Сонная Бибинур собрала ему узелок с едой, бутылку молока дала еще, чтоб всухомятку не ел, не тревожил тем самым своей желудочной болячки; и спросила, с кем поедет и какой дорогой. Нахлобучивая шапку, он усмехнулся. Ей, Бибинур, чего? Лишь бы он с собой в тарантас счетовода Гульназиру не посадил, а уж если один — чтоб не через Поповку ехал!
Ответил:
— Люди с вечера занаряжены на работу, чего их срывать! А там всего четыре мешка… или не справлюсь?
На конном дворе заложил в тарантас свою выездную председательскую лошадь — молодую кобылу вороной масти по кличке Илдуз[47]. Имя свое получила она за белую отметину на лбу; ее подкармливали овсом — бегала сносно и груз могла везти.

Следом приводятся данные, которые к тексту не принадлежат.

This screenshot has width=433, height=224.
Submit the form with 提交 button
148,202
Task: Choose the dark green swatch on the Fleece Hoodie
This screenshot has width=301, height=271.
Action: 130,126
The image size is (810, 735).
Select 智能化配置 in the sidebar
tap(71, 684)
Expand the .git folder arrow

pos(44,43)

Выезжал — собаки ленивым брехом провожали, нигде огонька не светилось. Но на восточной стороне неба набухала, ширясь, красная размывина — занималось утро.
Вскоре свернул с большака на обычную полевую дорогу — и потянулась она под чавканье колес и копыт пестрой, в перелесках равниной, через редкие деревни, пугая крутыми овражными спусками и подъемами.
А когда, одолев семнадцать километров, прибыл на суфияновскую пристань, тут в очереди пришлось постоять. С ближних мест понаехали, да с другой стороны реки — на пароме… И, может, к лучшему; для лошади роздых, сам средь людей потолкался, по-расспрашивал о житье-бытье, кое-кого знакомых встретил. А потом за полученное семенное зерно расписался, распределив его на шесть мешков: неполные-то удобнее таскать-ворочать! Покормил Илдуз, сам закусил — и в обратный путь тронулся, чтобы, не запаздывая, на вечерний наряд успеть.